Please copy every line below that contains the string "agent".

*Records for the task*.
=-=-=-=-=

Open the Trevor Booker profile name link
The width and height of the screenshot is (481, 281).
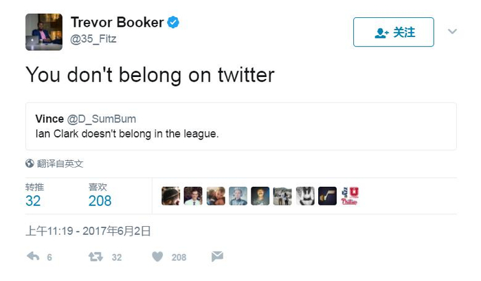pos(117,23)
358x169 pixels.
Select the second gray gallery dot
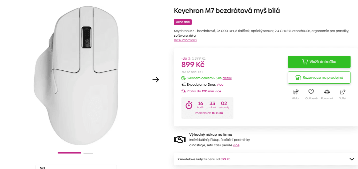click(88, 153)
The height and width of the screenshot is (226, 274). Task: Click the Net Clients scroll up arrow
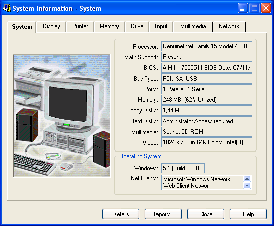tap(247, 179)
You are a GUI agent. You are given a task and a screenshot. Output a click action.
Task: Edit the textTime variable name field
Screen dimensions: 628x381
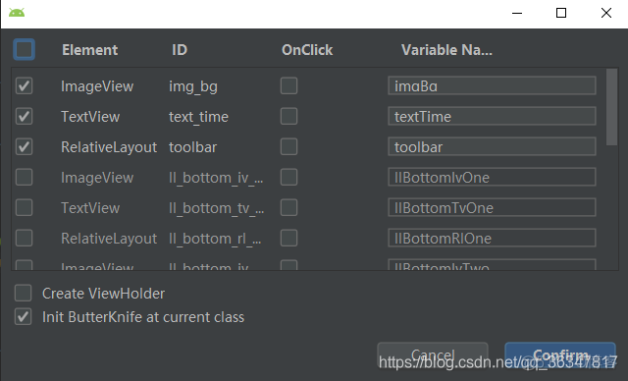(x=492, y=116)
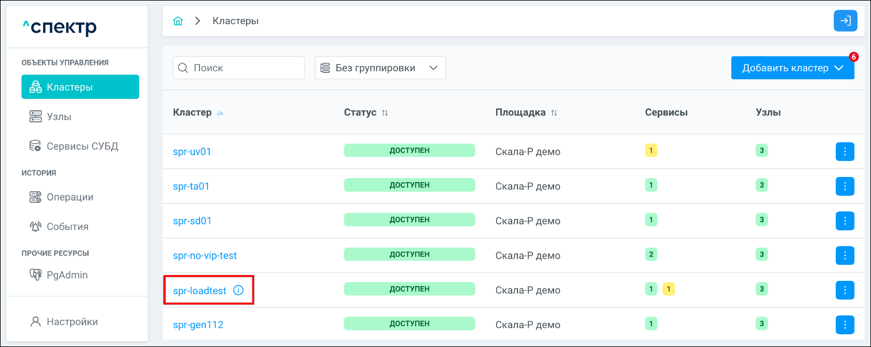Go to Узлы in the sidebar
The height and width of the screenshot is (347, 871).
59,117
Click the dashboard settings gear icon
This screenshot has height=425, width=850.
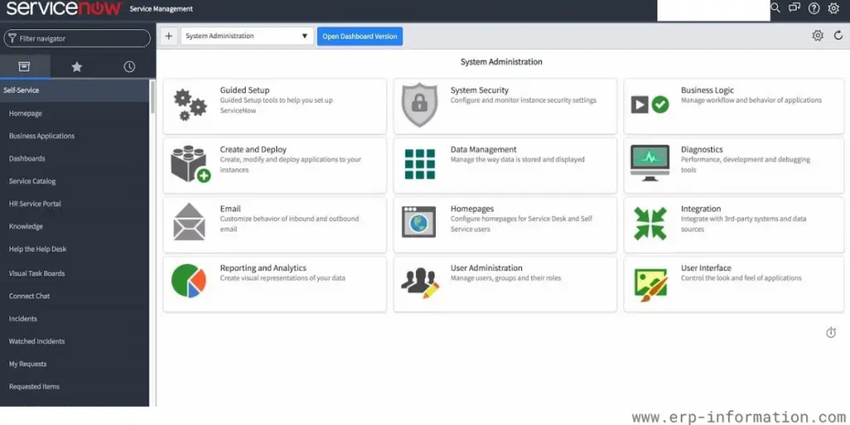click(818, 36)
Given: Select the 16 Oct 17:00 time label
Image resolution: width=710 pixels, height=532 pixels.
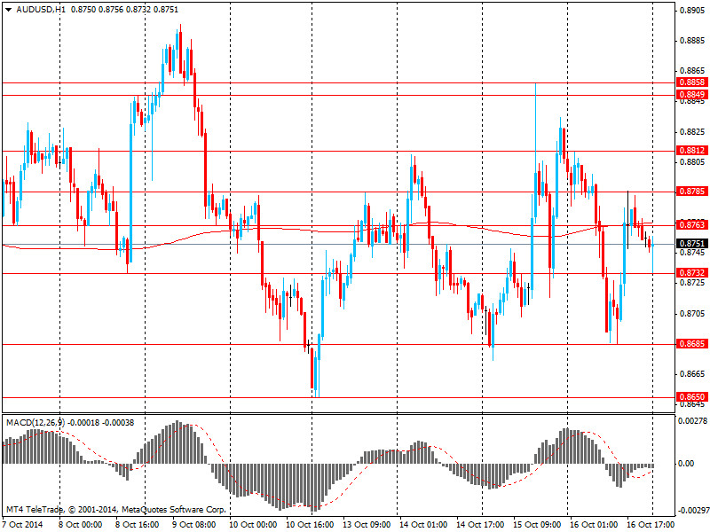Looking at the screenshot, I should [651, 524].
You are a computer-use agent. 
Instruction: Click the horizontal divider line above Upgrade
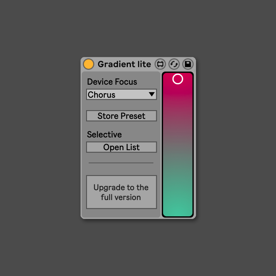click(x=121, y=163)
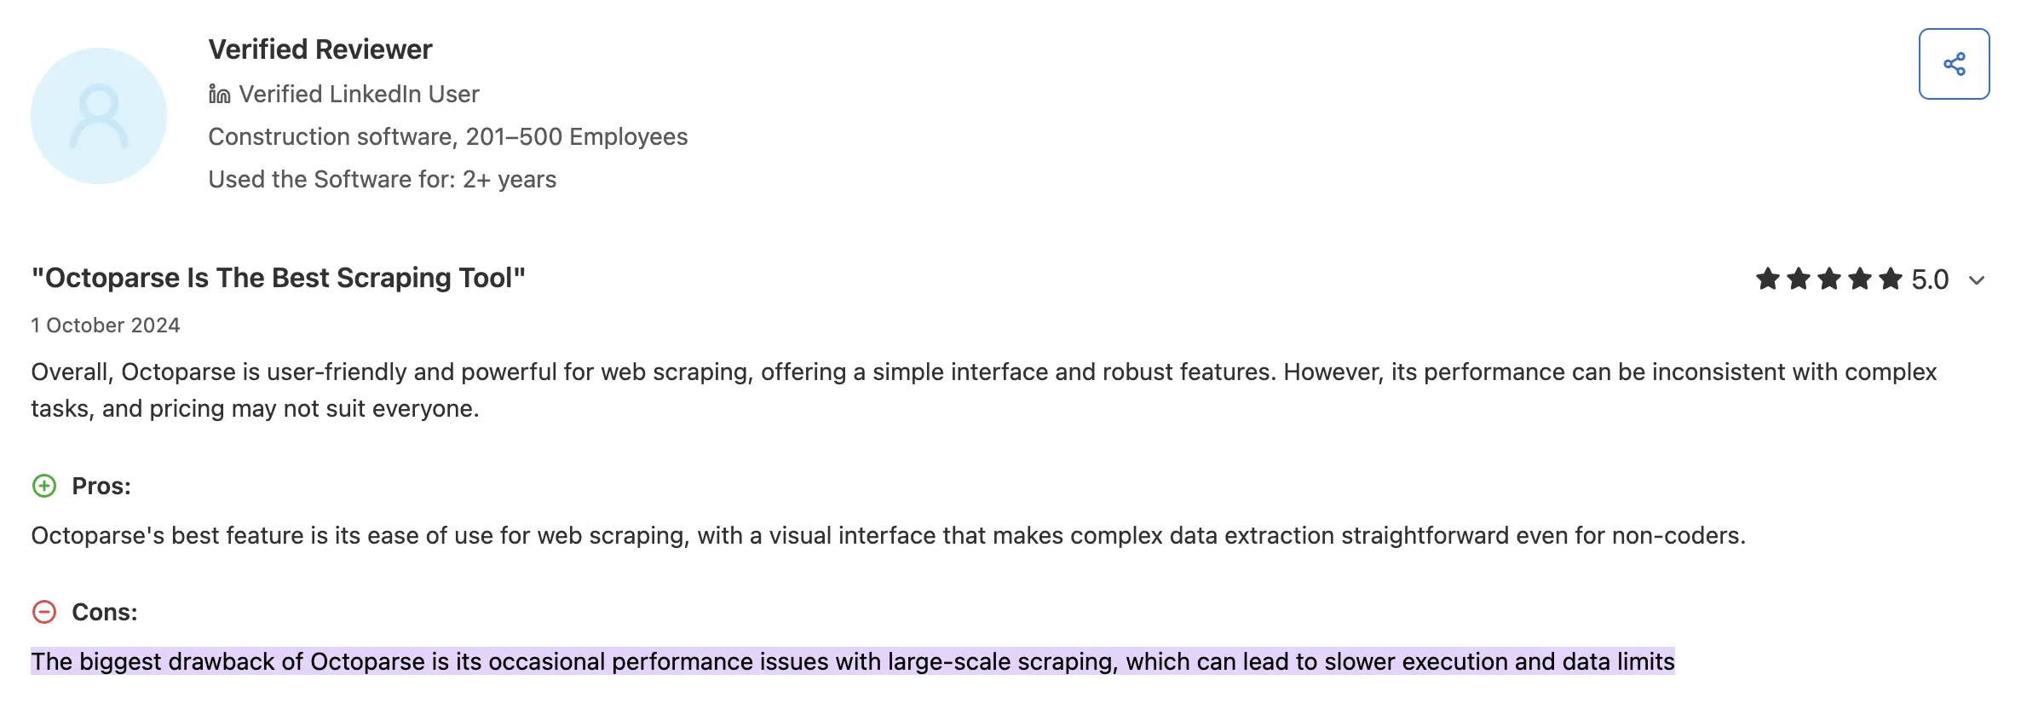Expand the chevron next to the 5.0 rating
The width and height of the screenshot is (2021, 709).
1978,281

=-=-=-=-=

*Answer to the problem*.
You are a GUI agent. You are given a task and a screenshot. Output a click action.
You are a computer-use agent. 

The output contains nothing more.